Resistance Bands are wonderful tools to have in your arsenal. The resistance of the band’s pressure is another way to strengthen muscles and tone the parts of the body you would like to see stronger and look better. One of the benefits of the band is the portability. You can take your workout wherever you go! But don’t let the lightness fool you. These bands can be challenging and you’ll feel the results of your work the next day! Another benefit in using the resistance band is the range of exercises that can be done. This resistance band chest press is similar to a dumbbell or barbell chest press, but due to the band resistance you can accomplish it from a standing position. This can be a great tool for those who cannot lay down on their backs for any reason.

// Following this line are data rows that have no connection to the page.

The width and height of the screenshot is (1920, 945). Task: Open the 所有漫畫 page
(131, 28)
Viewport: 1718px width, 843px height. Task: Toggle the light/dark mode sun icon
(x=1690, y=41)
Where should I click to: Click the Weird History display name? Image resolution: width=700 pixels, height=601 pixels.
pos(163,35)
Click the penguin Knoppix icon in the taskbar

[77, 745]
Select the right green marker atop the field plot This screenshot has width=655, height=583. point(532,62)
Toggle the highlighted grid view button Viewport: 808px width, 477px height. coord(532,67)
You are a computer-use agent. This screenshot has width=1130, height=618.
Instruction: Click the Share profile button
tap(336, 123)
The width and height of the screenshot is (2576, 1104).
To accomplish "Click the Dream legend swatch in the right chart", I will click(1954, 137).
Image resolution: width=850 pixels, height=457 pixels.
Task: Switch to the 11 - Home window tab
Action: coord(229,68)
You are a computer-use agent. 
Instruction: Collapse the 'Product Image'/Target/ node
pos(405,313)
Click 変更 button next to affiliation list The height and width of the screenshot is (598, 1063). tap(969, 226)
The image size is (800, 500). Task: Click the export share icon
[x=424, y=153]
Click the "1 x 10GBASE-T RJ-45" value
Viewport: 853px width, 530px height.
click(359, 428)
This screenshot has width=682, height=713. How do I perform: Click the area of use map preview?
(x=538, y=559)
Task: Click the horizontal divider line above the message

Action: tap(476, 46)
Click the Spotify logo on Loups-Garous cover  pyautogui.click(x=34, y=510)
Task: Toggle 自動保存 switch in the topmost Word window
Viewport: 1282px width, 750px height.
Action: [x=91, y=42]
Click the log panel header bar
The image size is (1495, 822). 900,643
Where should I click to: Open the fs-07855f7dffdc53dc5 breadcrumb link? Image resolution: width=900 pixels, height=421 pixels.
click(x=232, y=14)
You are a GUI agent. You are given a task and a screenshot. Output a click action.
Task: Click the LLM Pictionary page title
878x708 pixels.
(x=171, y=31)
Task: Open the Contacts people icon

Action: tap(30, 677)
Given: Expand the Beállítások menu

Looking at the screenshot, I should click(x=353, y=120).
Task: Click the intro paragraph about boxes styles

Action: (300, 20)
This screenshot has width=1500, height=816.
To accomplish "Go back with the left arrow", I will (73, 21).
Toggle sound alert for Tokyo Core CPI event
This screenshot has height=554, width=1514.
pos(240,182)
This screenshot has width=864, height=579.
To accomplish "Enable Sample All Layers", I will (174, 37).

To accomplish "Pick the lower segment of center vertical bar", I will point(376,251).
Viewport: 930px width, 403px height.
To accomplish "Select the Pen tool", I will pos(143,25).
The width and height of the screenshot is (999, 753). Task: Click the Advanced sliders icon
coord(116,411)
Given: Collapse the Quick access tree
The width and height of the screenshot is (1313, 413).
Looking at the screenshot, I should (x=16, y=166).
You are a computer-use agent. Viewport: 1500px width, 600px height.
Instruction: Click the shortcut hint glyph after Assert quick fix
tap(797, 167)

- Movement – Resistance Band Chest Press
- Recommended Reps – 15 to 25 per set
- Number of Sets – 5
- Rest between sets – 60 Seconds
Body Parts Targeted
- Attach a resistance band to a door frame or other stable surface. The base of the band will come to the level of your knees/thighs. Holding each handle, turn away and walk forward. Take a left leg lead stance.
- Brace your core as you slowly push the resistance bands in front of you. Do not lock out the elbows.
- Slowly return to the starting position, focusing the tension in the chest. Once your elbows are at a 90 degree angle, pause and begin again.
Why it’s effective
- Resistance Band Chest Press is a unique way to build chest strength. Instead of picking up dumbbells or pressing a heavy barbell, the band creates strength in a different way.
- The resistance band offers a huge variety of ways to strength train. The band allows you to move in unique ranges of motion, whereas lifting weights is generally done in a fixed position.